The shivering woman, Jessie Burton of Grand Rapids, Michigan, concurs.

Pierce returns with a comfy blanket, then offers a cup of tea.

“She is so sweet,” Burton said, with the toasty fabric draped over her body. “Hospitals can be so stressful, but they make you feel relaxed and at home here. I’ve run into her before. She’s a really awesome lady. I’m happy she’s still working here.”

Next, Pierce serves up coffee to Ron Lamoreaux, who sits by his wife’s bed in the ER.

“She’s classic,” Lamoreaux says of Pierce, while holding a steaming cup of java. “She just kind of fills in all the cracks. This coffee hit the spot.”

Pierce proceeds to a linen closet, grabs a pillow and plops it on a gurney.

“That’s my pet peeve,” she said. “I can’t have a stretcher in the ER without a pillow.
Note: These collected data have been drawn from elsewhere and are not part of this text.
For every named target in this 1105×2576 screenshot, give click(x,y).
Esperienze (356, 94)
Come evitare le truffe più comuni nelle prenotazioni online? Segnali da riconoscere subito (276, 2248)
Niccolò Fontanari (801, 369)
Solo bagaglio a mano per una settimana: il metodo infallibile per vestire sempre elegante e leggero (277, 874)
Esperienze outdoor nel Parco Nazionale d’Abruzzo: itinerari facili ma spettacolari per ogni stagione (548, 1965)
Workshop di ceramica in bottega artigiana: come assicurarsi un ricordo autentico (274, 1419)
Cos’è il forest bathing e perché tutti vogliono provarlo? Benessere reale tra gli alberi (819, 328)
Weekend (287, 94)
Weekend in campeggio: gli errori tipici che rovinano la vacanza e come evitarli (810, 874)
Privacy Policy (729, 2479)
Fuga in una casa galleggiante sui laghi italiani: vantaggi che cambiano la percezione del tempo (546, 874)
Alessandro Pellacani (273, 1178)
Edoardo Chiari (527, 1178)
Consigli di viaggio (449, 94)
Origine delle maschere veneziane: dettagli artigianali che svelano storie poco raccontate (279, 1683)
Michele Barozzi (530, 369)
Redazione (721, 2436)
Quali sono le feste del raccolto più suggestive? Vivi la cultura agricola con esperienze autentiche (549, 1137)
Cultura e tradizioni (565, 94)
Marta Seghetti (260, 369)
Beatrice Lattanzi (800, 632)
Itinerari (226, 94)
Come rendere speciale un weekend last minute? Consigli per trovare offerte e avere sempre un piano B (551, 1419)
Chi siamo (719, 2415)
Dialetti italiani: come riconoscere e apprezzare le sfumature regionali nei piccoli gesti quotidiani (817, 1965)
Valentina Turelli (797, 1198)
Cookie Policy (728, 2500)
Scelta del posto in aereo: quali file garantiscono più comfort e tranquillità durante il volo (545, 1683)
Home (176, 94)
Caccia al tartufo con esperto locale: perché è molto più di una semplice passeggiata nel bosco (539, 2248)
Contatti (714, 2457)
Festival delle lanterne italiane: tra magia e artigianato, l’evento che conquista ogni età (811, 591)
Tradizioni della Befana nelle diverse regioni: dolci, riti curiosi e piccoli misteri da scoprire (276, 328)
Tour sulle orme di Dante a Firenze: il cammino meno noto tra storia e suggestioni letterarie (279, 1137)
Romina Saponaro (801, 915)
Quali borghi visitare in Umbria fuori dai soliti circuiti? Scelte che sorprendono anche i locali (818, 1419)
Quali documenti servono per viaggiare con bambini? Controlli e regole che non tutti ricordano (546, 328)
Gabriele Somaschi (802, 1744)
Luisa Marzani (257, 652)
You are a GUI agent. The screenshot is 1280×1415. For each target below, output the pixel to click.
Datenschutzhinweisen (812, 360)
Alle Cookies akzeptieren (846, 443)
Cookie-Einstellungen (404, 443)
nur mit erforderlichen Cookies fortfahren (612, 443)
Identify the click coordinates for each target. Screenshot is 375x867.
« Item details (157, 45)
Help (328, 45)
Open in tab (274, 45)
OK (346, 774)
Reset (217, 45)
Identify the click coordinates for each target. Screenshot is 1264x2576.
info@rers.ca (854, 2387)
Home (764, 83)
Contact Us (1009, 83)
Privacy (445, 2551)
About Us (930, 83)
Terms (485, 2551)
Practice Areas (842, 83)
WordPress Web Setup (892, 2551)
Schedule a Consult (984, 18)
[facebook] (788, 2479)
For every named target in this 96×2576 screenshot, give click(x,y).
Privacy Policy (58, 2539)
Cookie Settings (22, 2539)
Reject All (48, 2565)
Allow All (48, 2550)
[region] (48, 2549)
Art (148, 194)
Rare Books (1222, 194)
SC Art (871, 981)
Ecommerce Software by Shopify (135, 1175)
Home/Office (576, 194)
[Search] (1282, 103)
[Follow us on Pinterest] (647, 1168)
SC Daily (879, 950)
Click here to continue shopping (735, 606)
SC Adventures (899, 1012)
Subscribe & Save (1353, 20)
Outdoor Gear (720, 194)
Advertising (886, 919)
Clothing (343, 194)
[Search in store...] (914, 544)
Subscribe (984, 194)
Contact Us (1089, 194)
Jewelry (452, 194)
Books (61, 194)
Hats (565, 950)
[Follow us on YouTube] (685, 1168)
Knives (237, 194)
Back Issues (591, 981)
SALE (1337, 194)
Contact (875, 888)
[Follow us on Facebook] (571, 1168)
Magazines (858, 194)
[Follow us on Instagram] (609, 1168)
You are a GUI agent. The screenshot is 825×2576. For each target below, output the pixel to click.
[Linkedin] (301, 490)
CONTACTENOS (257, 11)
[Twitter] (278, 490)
I feel every person deserves a pillow.”

Like pillows, Pierce’s other volunteer activities provide people with a soft landing spot.

Monday mornings, she volunteers at Guiding Light Mission, doing blood pressure checks and cutting toenails. Every other Wednesday, she volunteers for the American Red Cross. On the opposite Wednesday, she takes handicapped people out for lunch and activities.

“My goal is to make a difference in someone’s life every day of the week,” Pierce said.

December is her busiest month. As a tribute to her deceased mother, she visits nursing homes, veterans’ homes and assisted living and dementia centers five days a week.

“I lost my mother to dementia two years ago,” Pierce said. “I was her caregiver for 13 years. She collected music boxes.”

So, Pierce totes 30 music boxes along and gives residents a hands-on/ears-on experience, jarring sometimes what little memory is left for these patients, with music.

“For some patients with dementia, music is the very last form of communication that they have,” Pierce said. “They can be sitting there totally lifeless and you put a soft music box in their hand that’s playing a Christmas carol and you see a smile on their face. You might even get them to sing a verse.”

Pierce’s passion for music boxes and comforting people in need is perhaps genetic in a sense. It’s also part of a promise.

“I kept my promise to my father on is deathbed,” she said. “I said, ‘I will take care of Mom just like you would.’”

And she did. The legacy continues.

“To me, if I can reach people who live in isolation and music is their very last form of communication, that’s tremendous. That’s the way my mother was.”

And that’s enough for Pierce.

“I’m very happy with my life,” she said. “I don’t need or want anything. I have everything that I could possibly want.”